Continue the article on gold stocks and gold ETFs as a 2020 portfolio hedge, starting right after its final paragraph.

◆ DOCUMENT SEGMENT
=======
Investors have turned to gold in 2020 as a key portfolio hedging strategy against risks such as inflation, and financial market turbulence. Are gold stocks now a good investment to hedge your portfolio against the major economic and social disruption in 2020 from the coronavirus pandemic? Investing in gold can provide a hedge against both stock market volatility and market uncertainty.
Gold stocks often have poor fundamentals, but that’s where gold exchange-traded funds (ETFs) come in. In addition to smoothing out some of the risk of investing in general, some gold ETFs have gold as their underlying asset.
There is still a high uncertainty about the path of economic recovery in 2020 and beyond. Will the global economic recovery be a fast, V-shaped one, or a smoother one, a U-shape? Investing in gold, regardless of the recovery type, may be suitable during this pandemic, as for hedging purposes, gold is considered as a strategic asset.
In addition, a weak dollar is also providing support to gold prices. And until now in 2020 the U.S. dollar has been weak against another haven, the Japanese yen. So prolonged U.S. dollar weakness may provide support to gold prices, at least until the coronavirus pandemic subsides.
Should the stock market continue to be volatile, and further global risks arise, here are four gold stocks to consider to hedge your portfolio:
- Kirkland Lake Gold (NYSE:KL)
- SPDR Gold Shares (NYSEARCA:GLD)
- Aberdeen Standard Gold ETF Trust (NYSEARCA:SGOL)
- VanEck Vectors Gold Miners ETF (NYSEARCA:GDX)
Gold Stocks: Kirkland Lake Gold (KL)
This is the only gold stock in this article — the other options are gold ETFs. And there is much to like about this stock.
Unlike many other gold stocks, Kirkland Lake Gold offers investors both revenues and profits. It has revenue growth of almost 51% from 2018 to 2019, with revenue of $1.38 billion and $916 million in 2019 and 2018 respectively. There is also a lot of earnings-per-share growth. Also, there are five consecutive years of positive and increasing free cash flows.
The company has a very strong balance sheet with almost zero debt and a net margin of 36.22% for the trailing 12 months. All data is taken from MarketWatch and Gurufocus.
The good news continues, as back in mid-October 2020 Kirkland Lake Gold released gold production figures for the third quarter of 2020. It is noteworthy to mention that as mentioned in Zacks Equity Research “As of Sep 30, 2020, the company’s cash position surged 58% to $848 million. It also returned a total of $141.9 million of cash to the shareholders during the third quarter. The company also declared a 50% hike in its quarterly dividend to 18.75 cents per share, which is effective fourth-quarter 2020.”
=======
◆ RECORDS PROVIDED
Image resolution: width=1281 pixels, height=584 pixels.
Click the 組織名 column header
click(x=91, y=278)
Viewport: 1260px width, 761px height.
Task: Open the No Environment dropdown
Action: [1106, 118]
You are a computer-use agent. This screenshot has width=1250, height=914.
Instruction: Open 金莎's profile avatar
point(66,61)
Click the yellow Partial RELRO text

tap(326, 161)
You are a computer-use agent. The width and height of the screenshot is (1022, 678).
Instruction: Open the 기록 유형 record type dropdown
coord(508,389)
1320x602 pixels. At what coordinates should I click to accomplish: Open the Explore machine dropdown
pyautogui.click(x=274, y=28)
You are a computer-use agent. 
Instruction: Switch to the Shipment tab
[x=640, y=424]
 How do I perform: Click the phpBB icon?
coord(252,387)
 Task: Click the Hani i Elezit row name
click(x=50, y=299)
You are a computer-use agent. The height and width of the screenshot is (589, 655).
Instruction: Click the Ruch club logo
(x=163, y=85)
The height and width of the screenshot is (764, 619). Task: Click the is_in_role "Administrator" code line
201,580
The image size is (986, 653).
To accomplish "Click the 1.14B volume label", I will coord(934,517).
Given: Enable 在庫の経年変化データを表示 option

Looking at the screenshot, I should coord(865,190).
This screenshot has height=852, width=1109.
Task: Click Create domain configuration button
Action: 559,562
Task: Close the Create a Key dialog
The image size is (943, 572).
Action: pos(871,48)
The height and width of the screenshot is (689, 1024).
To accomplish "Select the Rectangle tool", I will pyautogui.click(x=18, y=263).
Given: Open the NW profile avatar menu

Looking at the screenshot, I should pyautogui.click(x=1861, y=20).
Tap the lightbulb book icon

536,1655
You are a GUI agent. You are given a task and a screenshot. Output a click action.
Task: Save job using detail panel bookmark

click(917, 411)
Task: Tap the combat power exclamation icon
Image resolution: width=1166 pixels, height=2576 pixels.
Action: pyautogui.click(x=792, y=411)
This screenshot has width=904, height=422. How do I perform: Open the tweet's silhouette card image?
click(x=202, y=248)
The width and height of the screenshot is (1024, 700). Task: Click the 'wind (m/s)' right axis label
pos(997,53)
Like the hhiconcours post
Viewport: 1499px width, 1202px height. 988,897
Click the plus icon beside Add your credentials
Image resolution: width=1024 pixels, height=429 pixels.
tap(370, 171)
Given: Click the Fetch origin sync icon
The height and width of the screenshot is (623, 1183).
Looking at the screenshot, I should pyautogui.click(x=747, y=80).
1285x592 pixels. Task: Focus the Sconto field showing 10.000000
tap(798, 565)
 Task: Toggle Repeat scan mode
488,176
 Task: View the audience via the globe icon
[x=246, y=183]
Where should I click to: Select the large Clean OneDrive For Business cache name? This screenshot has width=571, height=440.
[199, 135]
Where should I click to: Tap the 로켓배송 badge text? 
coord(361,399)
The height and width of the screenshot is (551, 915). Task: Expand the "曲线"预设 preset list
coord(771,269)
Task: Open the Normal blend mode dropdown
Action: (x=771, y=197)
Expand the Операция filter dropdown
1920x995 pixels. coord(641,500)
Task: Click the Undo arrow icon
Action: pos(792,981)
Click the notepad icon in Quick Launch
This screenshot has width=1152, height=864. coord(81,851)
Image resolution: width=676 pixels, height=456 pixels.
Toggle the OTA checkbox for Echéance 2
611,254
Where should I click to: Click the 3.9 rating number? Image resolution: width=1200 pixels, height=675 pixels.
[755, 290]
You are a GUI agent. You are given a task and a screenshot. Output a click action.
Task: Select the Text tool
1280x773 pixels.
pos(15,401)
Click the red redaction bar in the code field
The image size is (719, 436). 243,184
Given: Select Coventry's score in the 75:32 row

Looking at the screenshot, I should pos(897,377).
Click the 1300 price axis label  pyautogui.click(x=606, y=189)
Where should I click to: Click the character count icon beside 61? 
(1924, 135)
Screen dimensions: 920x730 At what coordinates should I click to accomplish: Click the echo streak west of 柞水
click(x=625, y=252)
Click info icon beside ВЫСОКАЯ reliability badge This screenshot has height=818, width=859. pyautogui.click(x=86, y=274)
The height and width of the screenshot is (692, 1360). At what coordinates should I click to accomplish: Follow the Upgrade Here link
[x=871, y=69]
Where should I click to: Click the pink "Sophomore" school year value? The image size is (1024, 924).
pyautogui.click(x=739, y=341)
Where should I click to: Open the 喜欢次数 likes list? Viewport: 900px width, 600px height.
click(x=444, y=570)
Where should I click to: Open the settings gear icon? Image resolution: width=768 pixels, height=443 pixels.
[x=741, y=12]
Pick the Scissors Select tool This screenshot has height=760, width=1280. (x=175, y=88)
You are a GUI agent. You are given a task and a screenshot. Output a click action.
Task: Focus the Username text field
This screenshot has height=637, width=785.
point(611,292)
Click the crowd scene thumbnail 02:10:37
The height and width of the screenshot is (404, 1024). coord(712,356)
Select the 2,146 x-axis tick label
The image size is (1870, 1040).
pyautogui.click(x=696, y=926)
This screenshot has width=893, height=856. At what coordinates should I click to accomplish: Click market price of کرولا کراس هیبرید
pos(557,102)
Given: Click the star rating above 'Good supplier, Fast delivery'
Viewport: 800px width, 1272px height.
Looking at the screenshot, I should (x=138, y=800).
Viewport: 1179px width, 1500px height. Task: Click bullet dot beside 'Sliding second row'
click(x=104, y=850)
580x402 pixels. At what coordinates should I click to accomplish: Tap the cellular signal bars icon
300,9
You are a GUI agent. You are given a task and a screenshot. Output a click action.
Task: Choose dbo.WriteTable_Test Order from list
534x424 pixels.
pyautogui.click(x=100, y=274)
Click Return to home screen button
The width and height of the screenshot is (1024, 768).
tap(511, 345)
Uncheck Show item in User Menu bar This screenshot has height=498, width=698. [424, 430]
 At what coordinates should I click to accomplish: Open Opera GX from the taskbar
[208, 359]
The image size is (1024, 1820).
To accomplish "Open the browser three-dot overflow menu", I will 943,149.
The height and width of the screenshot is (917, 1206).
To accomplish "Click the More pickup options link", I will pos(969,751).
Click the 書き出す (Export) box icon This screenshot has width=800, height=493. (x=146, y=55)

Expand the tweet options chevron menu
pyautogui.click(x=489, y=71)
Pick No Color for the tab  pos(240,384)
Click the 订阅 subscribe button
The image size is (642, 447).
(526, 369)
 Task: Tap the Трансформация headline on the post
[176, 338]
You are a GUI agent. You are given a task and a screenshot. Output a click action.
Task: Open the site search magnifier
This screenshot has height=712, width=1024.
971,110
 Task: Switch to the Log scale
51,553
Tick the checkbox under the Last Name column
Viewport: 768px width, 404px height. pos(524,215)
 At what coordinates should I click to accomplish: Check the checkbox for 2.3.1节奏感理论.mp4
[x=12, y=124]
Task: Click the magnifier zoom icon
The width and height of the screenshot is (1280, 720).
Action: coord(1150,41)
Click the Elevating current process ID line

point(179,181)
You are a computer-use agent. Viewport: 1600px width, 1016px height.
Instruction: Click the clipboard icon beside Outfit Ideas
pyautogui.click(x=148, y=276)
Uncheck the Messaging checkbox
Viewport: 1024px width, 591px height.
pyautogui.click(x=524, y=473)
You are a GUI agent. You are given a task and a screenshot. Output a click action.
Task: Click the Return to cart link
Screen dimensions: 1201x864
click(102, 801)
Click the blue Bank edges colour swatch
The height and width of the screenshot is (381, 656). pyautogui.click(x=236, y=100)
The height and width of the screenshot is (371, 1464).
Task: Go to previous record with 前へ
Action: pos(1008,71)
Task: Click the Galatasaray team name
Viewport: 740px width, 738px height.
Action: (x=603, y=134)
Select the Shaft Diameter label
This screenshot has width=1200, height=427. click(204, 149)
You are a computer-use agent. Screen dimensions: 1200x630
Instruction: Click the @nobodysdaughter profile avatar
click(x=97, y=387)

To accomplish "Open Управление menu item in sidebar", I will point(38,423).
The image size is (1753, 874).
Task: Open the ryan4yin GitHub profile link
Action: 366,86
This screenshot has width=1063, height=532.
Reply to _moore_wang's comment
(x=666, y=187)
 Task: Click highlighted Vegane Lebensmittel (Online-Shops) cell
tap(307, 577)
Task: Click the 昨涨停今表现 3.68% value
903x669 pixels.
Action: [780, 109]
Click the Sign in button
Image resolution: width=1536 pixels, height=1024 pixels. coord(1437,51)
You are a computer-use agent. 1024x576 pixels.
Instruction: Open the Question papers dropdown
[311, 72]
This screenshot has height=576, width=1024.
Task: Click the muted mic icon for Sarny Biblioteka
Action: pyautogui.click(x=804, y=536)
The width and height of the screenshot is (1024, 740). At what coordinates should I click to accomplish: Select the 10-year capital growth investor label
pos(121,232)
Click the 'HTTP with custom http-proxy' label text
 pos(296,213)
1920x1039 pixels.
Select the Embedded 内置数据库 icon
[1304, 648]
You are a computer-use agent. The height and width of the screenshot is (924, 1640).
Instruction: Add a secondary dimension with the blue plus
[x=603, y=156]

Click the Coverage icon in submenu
=======
◆ ANSWER TO THE EXERCISE
Giving back cash to shareholders and boosting the quarterly dividend is very positive news, reflecting the optimism of the management about current and future business activities and financial performance. The forward dividend and yield are 75 cents annualized and 1.6% respectively. The dividend yield, while not excessive, could be considered attractive for income investors.
SPDR Gold Shares (GLD)
This is the largest physically-backed gold ETF in the world. The fund is benchmarked to gold bullion. This is an effective way for investors to get exposure to gold prices without the need to physically own the precious metal.
This gold ETF is structured in a trust that tracks the market price of bullion. It has an 0.4% expense ratio per year, or $40 per $10,000 invested annually. As of June 30, 2020, the Trust’s gold holdings market value was more than $67 billion.
Currently, the total value is about $77 billion and has a year-to-date performance of about 25%.
Aberdeen Standard Gold ETF Trust (SGOL)
With net assets of $2.6 billion, this is another large gold EFT, with a very attractive net expense ratio of only 0.17%. Another ETF that uses a trust for legal purposes. According to the fund details, “The investment objective of the Trust is for the Shares to reflect the performance of the price of gold bullion, less the expenses of the Trust’s operations. The Shares are designed for investors who want a cost-effective and convenient way to invest in physical gold.”
The vault locations are in Zurich and London with a vault inspection frequency twice per year. The Custodian is JPMorgan (NYSE: JPM) and the Trustee is the Bank of New York Mellon (NYSE:BK). It has a year-to-date performance of 25%.
VanEck Vectors Gold Miners ETF (GDX)
With net assets of $16.8 billion and a large number of holdings — 53 reported on the fund’s information sheet — this ETF offers plenty of diversification benefits for investing in gold and more specifically in gold mining companies.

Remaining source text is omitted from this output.